Duguid’s enthusiasm for making her own salt-preserved foods is infectious. “When I preserve food this way, I feel that I’m in conversation with, and learning from, cooks and dairymaids, farmwives and charcutiers, and many others past and present who have worked with, and still work with, salted foods,” she writes. “There’s a feeling of wealth when I put up sauerkraut or miso or salted lemons or salt pork: all that real food and flavor, made from scratch and so useful.”

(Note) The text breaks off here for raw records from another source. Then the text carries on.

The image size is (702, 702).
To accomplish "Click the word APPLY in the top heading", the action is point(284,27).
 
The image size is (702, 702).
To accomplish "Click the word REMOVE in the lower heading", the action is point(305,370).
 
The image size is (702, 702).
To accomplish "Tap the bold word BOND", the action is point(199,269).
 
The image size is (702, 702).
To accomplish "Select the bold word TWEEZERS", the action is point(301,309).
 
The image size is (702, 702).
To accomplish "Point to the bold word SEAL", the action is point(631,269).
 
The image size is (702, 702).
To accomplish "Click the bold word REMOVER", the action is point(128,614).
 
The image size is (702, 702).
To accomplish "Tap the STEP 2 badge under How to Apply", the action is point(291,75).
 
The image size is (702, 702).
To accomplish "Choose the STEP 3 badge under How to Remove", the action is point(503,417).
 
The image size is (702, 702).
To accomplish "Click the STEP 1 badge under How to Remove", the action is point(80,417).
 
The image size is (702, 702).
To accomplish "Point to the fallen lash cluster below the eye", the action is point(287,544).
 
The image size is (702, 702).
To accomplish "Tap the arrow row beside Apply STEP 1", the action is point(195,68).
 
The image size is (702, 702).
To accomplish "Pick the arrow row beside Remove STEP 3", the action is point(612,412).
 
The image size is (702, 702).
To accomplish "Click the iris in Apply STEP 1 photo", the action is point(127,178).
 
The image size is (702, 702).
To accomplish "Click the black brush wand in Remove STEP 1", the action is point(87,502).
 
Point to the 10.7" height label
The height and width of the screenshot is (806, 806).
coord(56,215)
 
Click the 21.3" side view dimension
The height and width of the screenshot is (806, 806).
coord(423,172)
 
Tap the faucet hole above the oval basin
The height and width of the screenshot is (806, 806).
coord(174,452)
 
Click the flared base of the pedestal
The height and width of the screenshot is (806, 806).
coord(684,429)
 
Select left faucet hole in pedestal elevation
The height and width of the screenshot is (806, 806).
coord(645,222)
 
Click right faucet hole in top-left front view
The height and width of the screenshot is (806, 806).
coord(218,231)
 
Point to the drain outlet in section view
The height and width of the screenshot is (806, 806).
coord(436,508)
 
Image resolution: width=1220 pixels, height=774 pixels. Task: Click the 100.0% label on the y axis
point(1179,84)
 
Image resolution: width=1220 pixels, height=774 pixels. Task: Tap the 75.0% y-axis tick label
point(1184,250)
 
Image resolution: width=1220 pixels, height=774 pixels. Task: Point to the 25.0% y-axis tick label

I was pleased that Duguid has chosen to adapt traditional recipes to the smaller quantities more appropriate to the way we cook today. I don’t need a whole haunch of pork curing in my rafters nor a cellar full of brined eggs in order to survive through the seasons, but there’s a great amount of satisfaction to be gained from entering the world of salt alchemy on a smaller scale, and watching the process of transformation take place.
I started with some simple projects. Acadian Salted Scallions (oignons salées) are a cinch – just chopped scallions layered with coarse salt, but they look so pretty and the jar and turn out to be a surprisingly useful “taste of summer in winter,” as Duguid puts it. They’ll keep for up to year without refrigeration and with a jar sitting on the counter, I found myself adding a pinch to everything from scrambled eggs and grilled cheese sandwiches to soups and stews. Equally easy, and useful, were salted red onions and salted chiles. No need to peel and chop aromatics when there’s a jar of these umami boosters close at hand.
Short-term projects like these deliver instant gratification and inspire confidence to tackle more complex experiments. I can’t report yet on how my salted egg yolks and preserved lemons will turn out but I’m betting they’ll deliver a similar degree of satisfaction. I’ve earmarked some projects for the summer – brined tomatoes sound good and I love the idea of making my own duck breast prosciutto.
On to the recipe section, From Larder to Table – a globally inspired collection of dishes that feature salted foods.
The classic Italian dish Pasta Putanesca is a perfect example of how just three salt-preserved ingredients can imbue a simple dish with deep and satisfying taste. The umami-triple-whammy of olives, capers and anchovies turns spaghetti and tomatoes into a sophisticated one-bowl meal with a complex layering of flavours.
A dish of cabbage and potatoes studded with nuggets of salted pork was homely and tasty, another demonstration of how just a small amount of an ingredient whose flavours have been concentrated by salting can lift humble ingredients to new heights. The flavour of Japanese-Style Salted Salmon, enhanced by a brief cure in mirin and salt, was another revelation. Spinach with Sesame elevates the flash-fried greens with soy sauce, lemon juice and gomaiso (a mix of salt and sesame seeds).
The pickled red onions I’d made went on top of Thai-Style Grilled Beef Salad. Store-bought kimchi went into pancakes, served with a tart and salty dipping sauce. And who but a free-spirited cook with a finely tuned palate would have thought to put kimchi in an omelet? Miraculous indeed!
Duguid’s fascination with the transformative property of salt and its importance in cuisines all over the world, spills over in the pages of The Miracle of Salt. I‘m tempted to call it her finest work but from this perennially curious author I’m sure there’s more to come.